Date of Award

2013

Degree Type

Thesis

Degree Name

Master of Arts (MA)

Department

Psychology

First Advisor

Gorman, Kathleen

Abstract

The purpose of this study was twofold: To investigate the association between parental feeding styles (authoritarian, authoritative and permissive) and maternal locus of control orientation, and to determine whether depression moderated the relationship between feeding style and locus of control. Participants were 68-English speaking mothers of preschool age children (3 to 5), who participated in two previous studies. Measures of parental feeding style, maternal depression, and locus of control, as well as basic demographic data were drawn from larger interview batteries administered as part of the previous studies.

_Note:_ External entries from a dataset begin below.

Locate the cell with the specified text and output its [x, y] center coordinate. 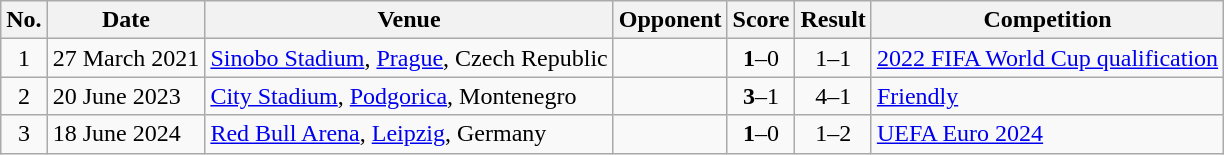
4–1 [833, 96]
18 June 2024 [126, 134]
Red Bull Arena, Leipzig, Germany [409, 134]
No. [24, 20]
20 June 2023 [126, 96]
Competition [1047, 20]
1–1 [833, 58]
2 [24, 96]
1 [24, 58]
City Stadium, Podgorica, Montenegro [409, 96]
3 [24, 134]
1–2 [833, 134]
Result [833, 20]
Opponent [670, 20]
Friendly [1047, 96]
UEFA Euro 2024 [1047, 134]
Date [126, 20]
Venue [409, 20]
2022 FIFA World Cup qualification [1047, 58]
3–1 [761, 96]
27 March 2021 [126, 58]
Sinobo Stadium, Prague, Czech Republic [409, 58]
Score [761, 20]
For the text-containing cell, return its midpoint in (x, y) coordinate format. 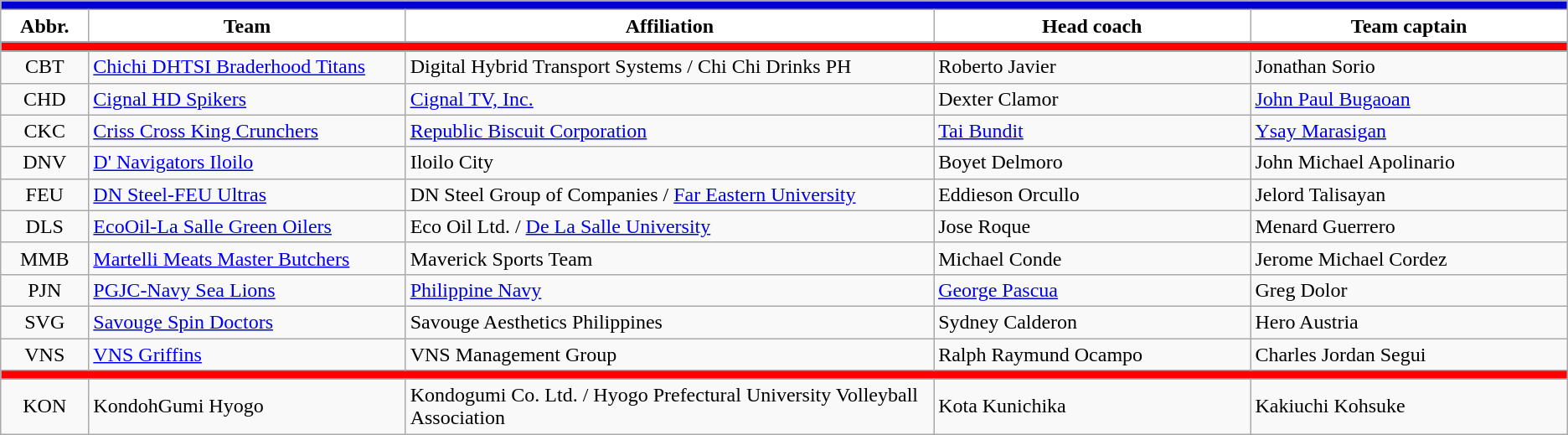
Abbr. (45, 26)
Affiliation (669, 26)
Iloilo City (669, 162)
Philippine Navy (669, 290)
DLS (45, 226)
CHD (45, 99)
PGJC-Navy Sea Lions (247, 290)
MMB (45, 258)
Boyet Delmoro (1092, 162)
PJN (45, 290)
Cignal TV, Inc. (669, 99)
FEU (45, 194)
Savouge Aesthetics Philippines (669, 322)
Eco Oil Ltd. / De La Salle University (669, 226)
VNS (45, 354)
Team captain (1409, 26)
Jerome Michael Cordez (1409, 258)
Criss Cross King Crunchers (247, 131)
VNS Management Group (669, 354)
Chichi DHTSI Braderhood Titans (247, 67)
CBT (45, 67)
DN Steel-FEU Ultras (247, 194)
Maverick Sports Team (669, 258)
Michael Conde (1092, 258)
Martelli Meats Master Butchers (247, 258)
Ralph Raymund Ocampo (1092, 354)
Cignal HD Spikers (247, 99)
Republic Biscuit Corporation (669, 131)
Jelord Talisayan (1409, 194)
Sydney Calderon (1092, 322)
Head coach (1092, 26)
EcoOil-La Salle Green Oilers (247, 226)
Kondogumi Co. Ltd. / Hyogo Prefectural University Volleyball Association (669, 407)
DN Steel Group of Companies / Far Eastern University (669, 194)
Hero Austria (1409, 322)
D' Navigators Iloilo (247, 162)
Tai Bundit (1092, 131)
Jose Roque (1092, 226)
John Michael Apolinario (1409, 162)
Kakiuchi Kohsuke (1409, 407)
Charles Jordan Segui (1409, 354)
Kota Kunichika (1092, 407)
Eddieson Orcullo (1092, 194)
Team (247, 26)
KondohGumi Hyogo (247, 407)
KON (45, 407)
Greg Dolor (1409, 290)
CKC (45, 131)
Roberto Javier (1092, 67)
George Pascua (1092, 290)
Menard Guerrero (1409, 226)
Dexter Clamor (1092, 99)
DNV (45, 162)
Digital Hybrid Transport Systems / Chi Chi Drinks PH (669, 67)
VNS Griffins (247, 354)
Ysay Marasigan (1409, 131)
SVG (45, 322)
Savouge Spin Doctors (247, 322)
Jonathan Sorio (1409, 67)
John Paul Bugaoan (1409, 99)
From the cell containing the given text, extract its center point as [X, Y] coordinate. 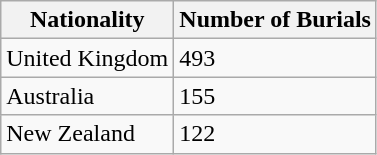
Australia [88, 96]
155 [276, 96]
United Kingdom [88, 58]
493 [276, 58]
New Zealand [88, 134]
Number of Burials [276, 20]
Nationality [88, 20]
122 [276, 134]
Capture the cell that displays the provided text and extract its (X, Y) central coordinate. 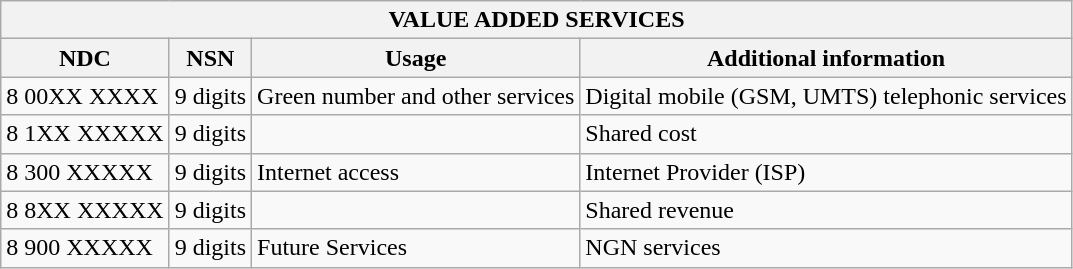
Usage (416, 58)
8 900 XXXXX (85, 248)
8 1XX XXXXX (85, 134)
Internet Provider (ISP) (826, 172)
Internet access (416, 172)
NGN services (826, 248)
Future Services (416, 248)
VALUE ADDED SERVICES (536, 20)
8 300 XXXXX (85, 172)
8 8XX XXXXX (85, 210)
NSN (210, 58)
Additional information (826, 58)
Digital mobile (GSM, UMTS) telephonic services (826, 96)
8 00XX XXXX (85, 96)
Shared revenue (826, 210)
Shared cost (826, 134)
Green number and other services (416, 96)
NDC (85, 58)
From the cell containing the given text, extract its center point as [X, Y] coordinate. 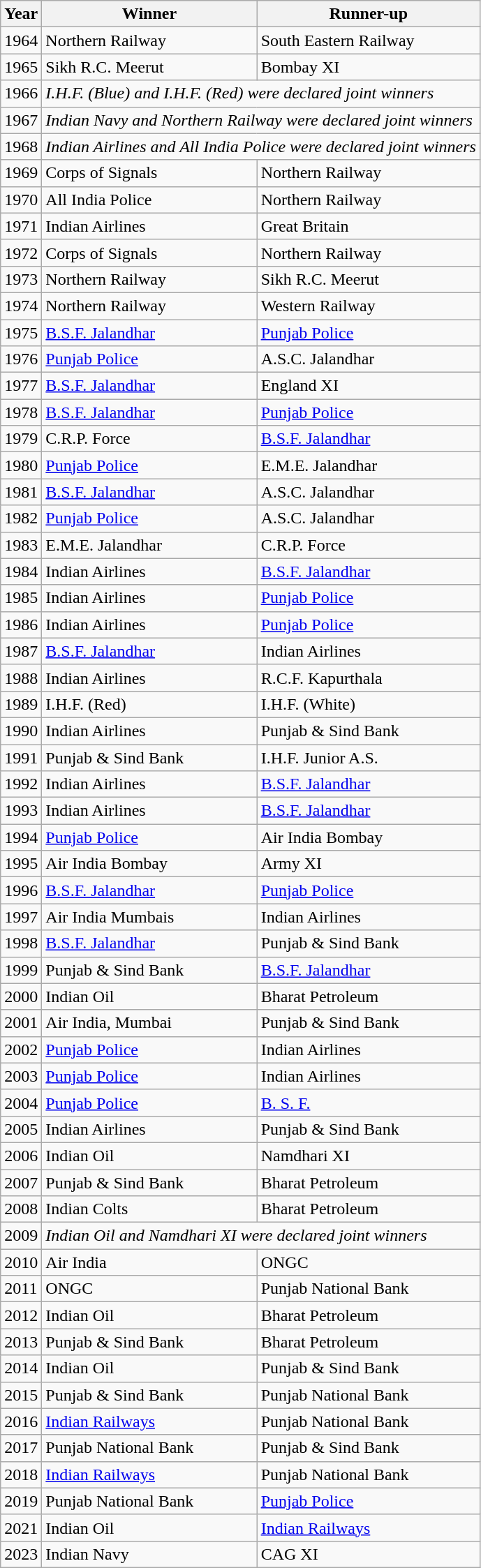
Indian Colts [149, 1210]
1977 [21, 386]
2001 [21, 1023]
1976 [21, 360]
1969 [21, 173]
2006 [21, 1156]
1978 [21, 413]
1988 [21, 678]
1965 [21, 67]
I.H.F. (Red) [149, 704]
B. S. F. [369, 1103]
I.H.F. Junior A.S. [369, 757]
Year [21, 14]
1982 [21, 519]
1967 [21, 120]
2023 [21, 1555]
2005 [21, 1130]
1999 [21, 970]
1986 [21, 625]
2015 [21, 1396]
Runner-up [369, 14]
South Eastern Railway [369, 40]
1975 [21, 333]
1979 [21, 439]
Indian Navy [149, 1555]
2016 [21, 1422]
Winner [149, 14]
Western Railway [369, 306]
1973 [21, 279]
Air India, Mumbai [149, 1023]
2004 [21, 1103]
2010 [21, 1263]
Namdhari XI [369, 1156]
2007 [21, 1183]
1987 [21, 651]
2019 [21, 1502]
I.H.F. (White) [369, 704]
2003 [21, 1076]
1995 [21, 864]
1974 [21, 306]
1970 [21, 200]
Great Britain [369, 226]
England XI [369, 386]
CAG XI [369, 1555]
1983 [21, 545]
1991 [21, 757]
2011 [21, 1289]
2018 [21, 1475]
2013 [21, 1342]
1994 [21, 838]
1990 [21, 731]
Indian Oil and Namdhari XI were declared joint winners [261, 1236]
1964 [21, 40]
1992 [21, 785]
1997 [21, 917]
1966 [21, 94]
2012 [21, 1316]
Air India [149, 1263]
All India Police [149, 200]
2009 [21, 1236]
R.C.F. Kapurthala [369, 678]
Bombay XI [369, 67]
2021 [21, 1528]
1984 [21, 572]
2000 [21, 997]
1996 [21, 891]
Air India Mumbais [149, 917]
1989 [21, 704]
I.H.F. (Blue) and I.H.F. (Red) were declared joint winners [261, 94]
Army XI [369, 864]
1985 [21, 598]
1972 [21, 253]
1993 [21, 811]
1998 [21, 944]
1980 [21, 466]
2014 [21, 1369]
Indian Airlines and All India Police were declared joint winners [261, 147]
1981 [21, 492]
2017 [21, 1449]
2008 [21, 1210]
1971 [21, 226]
2002 [21, 1050]
Indian Navy and Northern Railway were declared joint winners [261, 120]
1968 [21, 147]
For the text-containing cell, return its midpoint in [x, y] coordinate format. 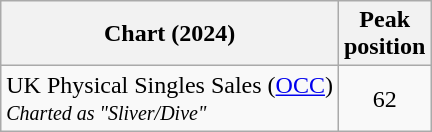
62 [384, 98]
Chart (2024) [170, 34]
UK Physical Singles Sales (OCC)Charted as "Sliver/Dive" [170, 98]
Peakposition [384, 34]
Output the [X, Y] coordinate of the center of the cell containing the given text.  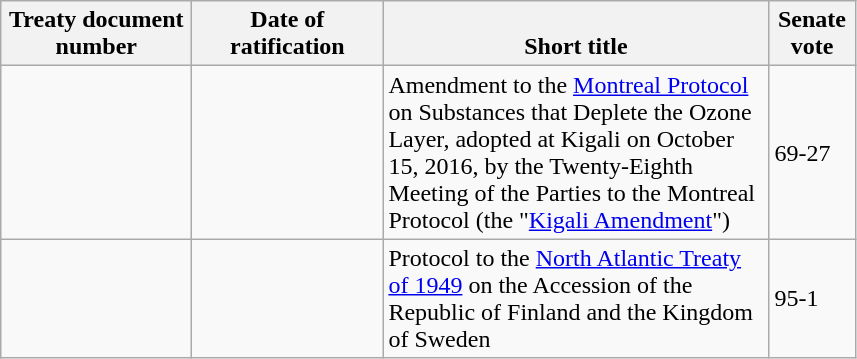
69-27 [812, 152]
Senate vote [812, 34]
Date of ratification [288, 34]
Protocol to the North Atlantic Treaty of 1949 on the Accession of the Republic of Finland and the Kingdom of Sweden [576, 298]
Short title [576, 34]
Treaty document number [96, 34]
95-1 [812, 298]
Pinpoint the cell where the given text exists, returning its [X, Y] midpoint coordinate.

It was hypothesized that a more internal locus of control orientation would be associated with an authoritative feeding style, while a more external locus of control would be associated with permissive and authoritarian feeding styles. Depression was expected to moderate the relationship between a more external locus of control and authoritarian and permissive feeding styles, such that an external locus of control would be associated with authoritarian feeding style when levels of depression were lower and a permissive feeding style when levels of depression were higher.

Contrary to hypotheses, a permissive feeding style was associated with a more internal locus of control. No association was found between locus of control and authoritarian or authoritative feeding styles. Additionally, no feeding style was associated with depression. It is suggested that future research examine the bidirectional nature of the parent-child relationship and its affects on maternal locus of control and feeding style.